Le fonctionnement horizontal semble lui aussi porter ses fruits, le but étant de partager la gouvernance et d’éviter qu’une minorité de personnes décident pour le reste du groupe. Pour cela, plusieurs outils sont mis en place : les instances de décisions sont organisées sous forme de plénières où chaque avis compte, avec un droit de véto et de contre-proposition. Celui-ci peut alors aboutir à la création d’un espace de débat tel qu’un séminaire, avant de faire éventuellement l’objet d’une nouvelle proposition en plénière.

Ensuite, le pouvoir est divisé en différents groupes de travail (GT) qui ont mandat de confiance. Ces équipes ont la possibilité de prendre des initiatives en dehors des tâches auxquelles elles sont assignées, mais celles-ci doivent d’abord être discutées et validées en plénière si celles-ci ont un impact sur l’ensemble de La Base. Ces groupes sont ouverts à tous·tes, toujours dans une optique d’apprentissage personnel et d’organisation collective. Aussi, des réunions inter-GTs sont mises en place afin de partager les informations entre les groupes. Un moment utile à l’avancée du travail mais aussi convivial : l’occasion de partager un repas entre bénévoles ; rappelant que le lien social passent avant tout.
Enfin, comme dans toutes organisations humaines et malgré le partage de valeurs communes et positives, les bénévoles de La Base peuvent faire face à des conflits. Pour y pallier, l’espace militant dispose d’un groupe de veille, c’est-à-dire de médiation en cas de conflit.

Un lieu de lutte pour l’écologie et contre la précarité
Pascal porte une volonté de connexions entre différents combats. Avec Coup de pouce aux migrants, il organise des maraudes au cœur du quartier Saint-Charles à Marseille. L’association accompagne les personnes vers des structures où elles peuvent trouver soins et logement; elle offre parfois des nuits d’hôtel, particulièrement aux femmes qui font face à des difficultés et violences plus accrues. À Noël, les bénévoles récoltent des cadeaux à destination personnes à la rue : une occasion de “prendre le temps d’échanger et d’apprendre à se connaître”.

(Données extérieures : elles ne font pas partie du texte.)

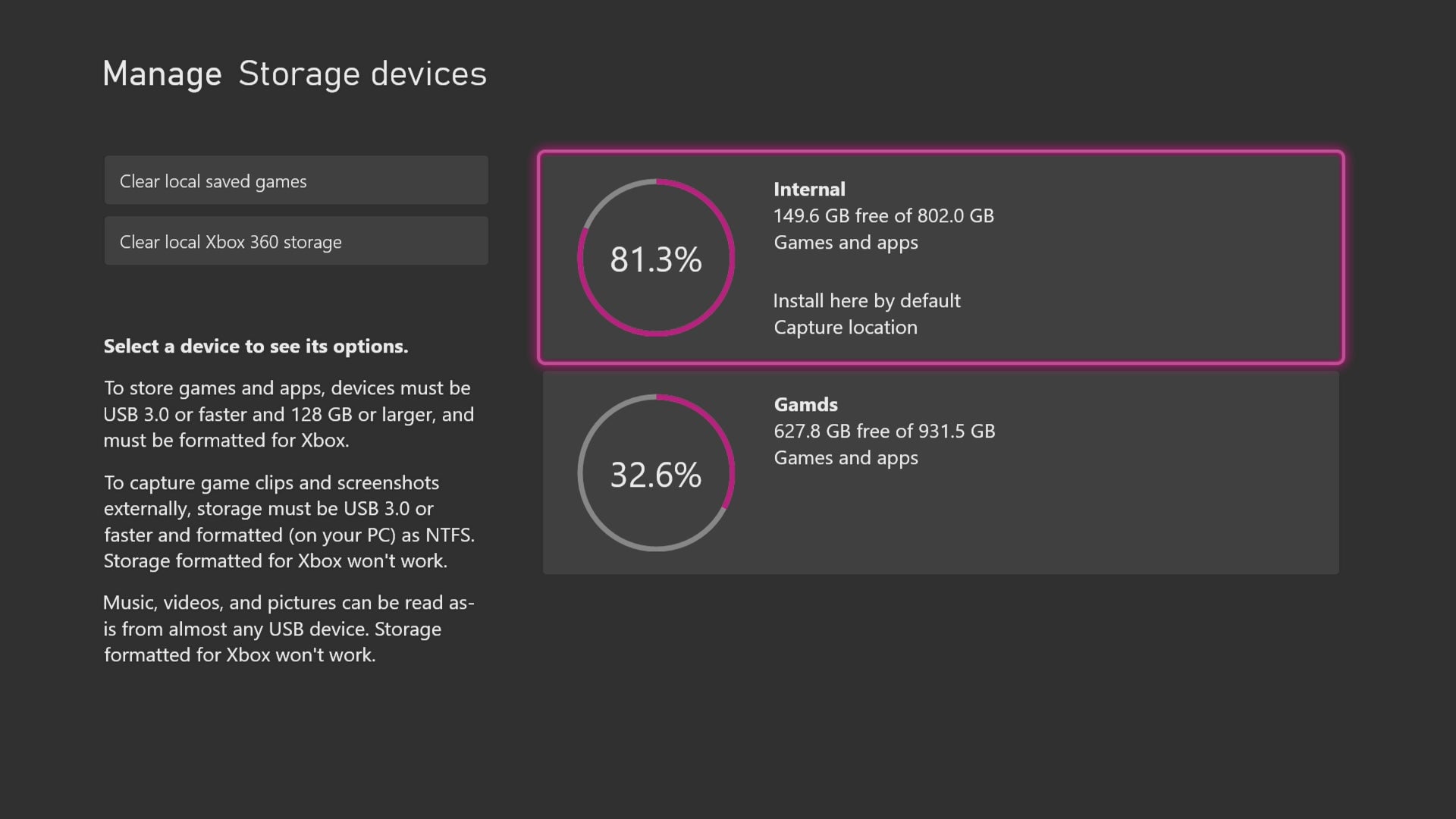Click 627.8 GB free of 931.5 GB text
Image resolution: width=1456 pixels, height=819 pixels.
coord(884,431)
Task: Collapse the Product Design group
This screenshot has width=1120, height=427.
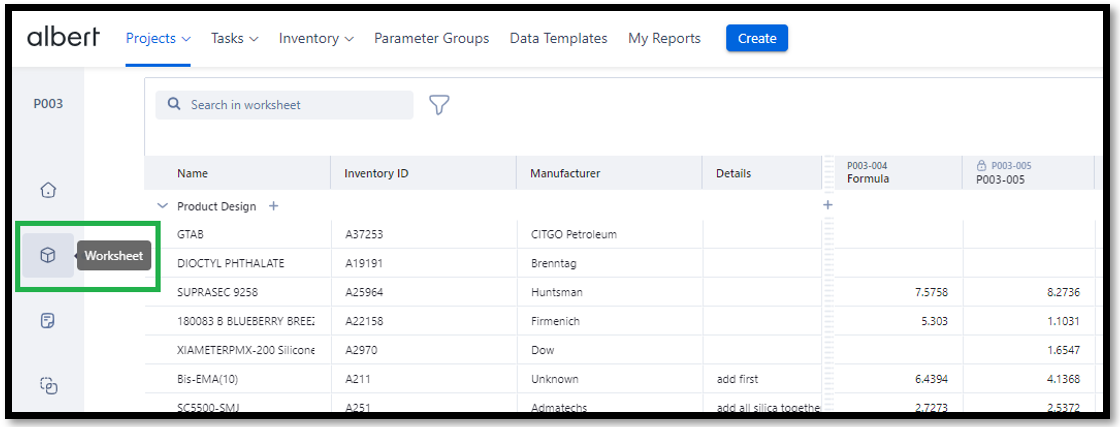Action: coord(163,206)
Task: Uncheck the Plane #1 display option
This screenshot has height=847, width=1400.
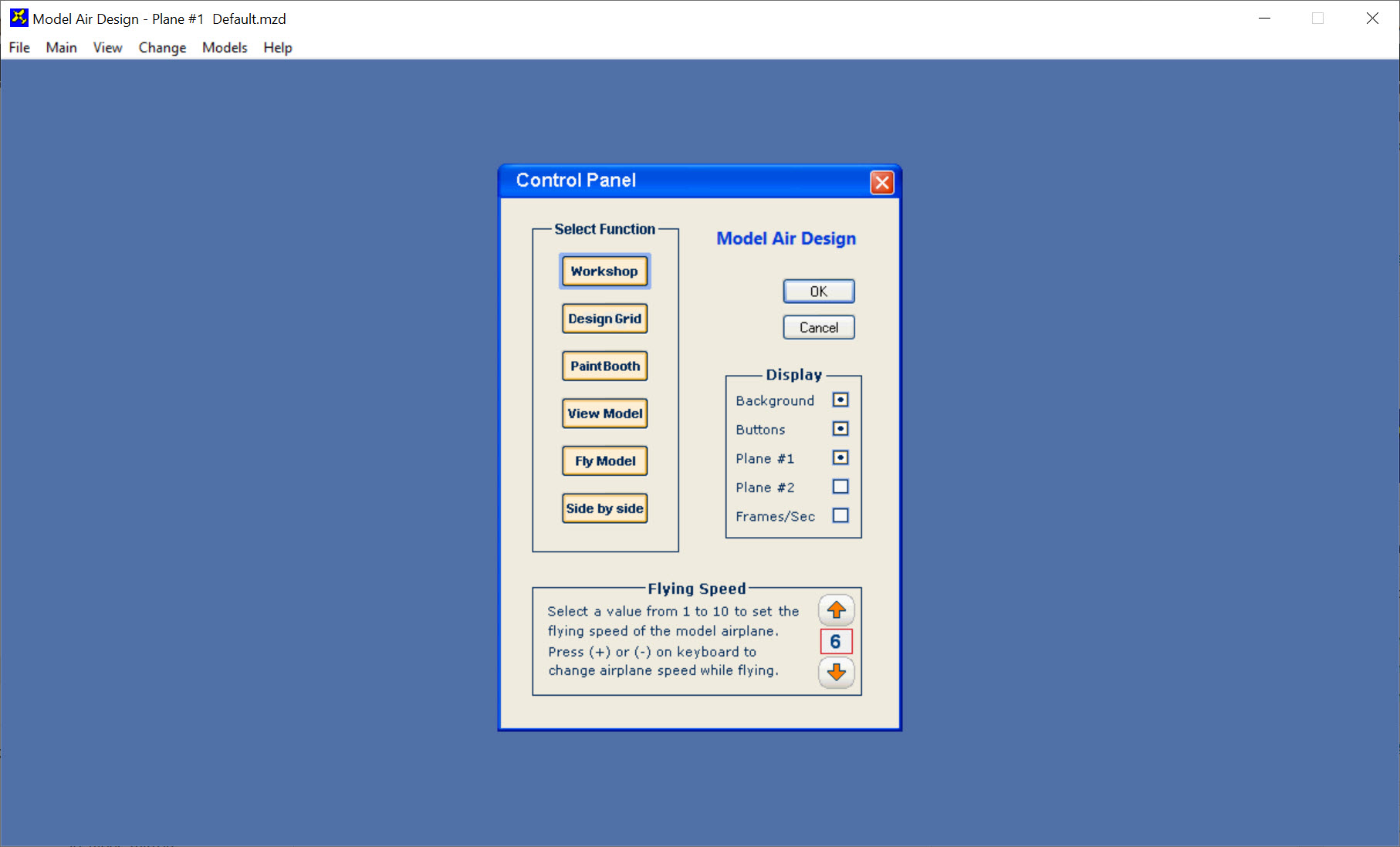Action: point(840,457)
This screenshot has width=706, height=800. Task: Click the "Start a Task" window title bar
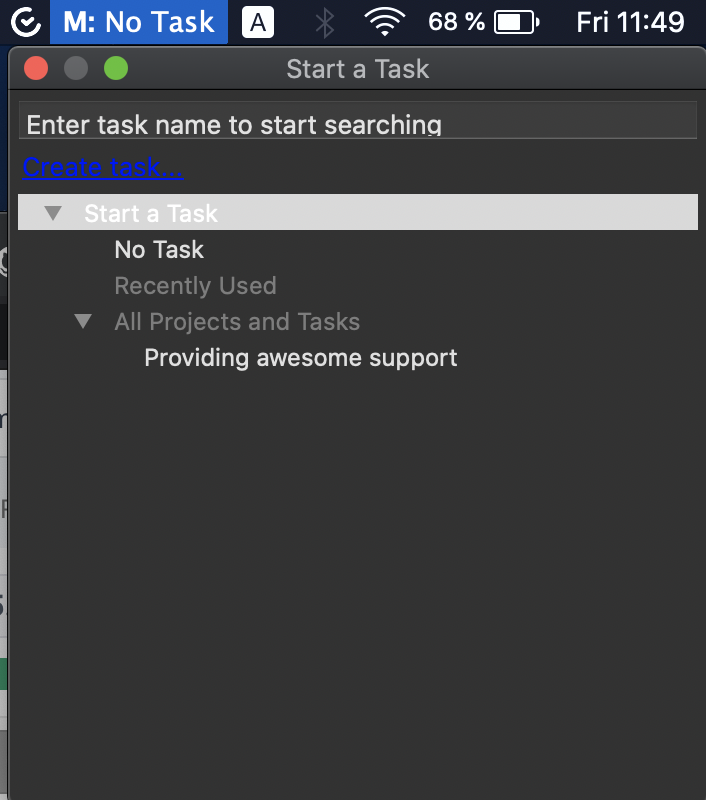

Coup de pouce aux migrants fait partie d’un réseau plus grand d’associations côtoyant la Base et venant au secours des populations étrangères en situation d’extrême pauvreté. Parmi elles, l’association 59 St-Just qui aide les mineurs étrangers non accompagnés, en les conduisant sur la voie de la scolarisation. Ou encore le collectif Sirakadjan, qui est parvenu à occuper l’église Saint-Ferréol en compagnie d’une soixantaine de mineurs sans logement. Une opération ayant eu de fortes répercussions médiatiques.
Le combat de Pascal s’est encore plus élargi lorsqu’il a rejoint le mouvement de désobéissance civile écologiste Extinction Rébellion. Il dit y trouver “une famille, des personnes non jugeantes et un collectif qui se remet toujours en question”. Avec XR Marseille, le militant organise un prochain événement qui lui est cher : le concours de la pub la plus sexiste à Marseille. Il aura pour vocation à dénoncer de manière ironique un matraquage publicitaire propageant une vision patriarcale de la société basée sur la domination des hommes sur les femmes.
En somme, la pluralité des combats que mènent Pascal et de nombreux activistes marseillais s’est amplifiée depuis leur mise en coexistence au sein de La Base. Pour permettre à cet espace précieux de continuer à exister, il est possible de le soutenir via leur campagne de dons.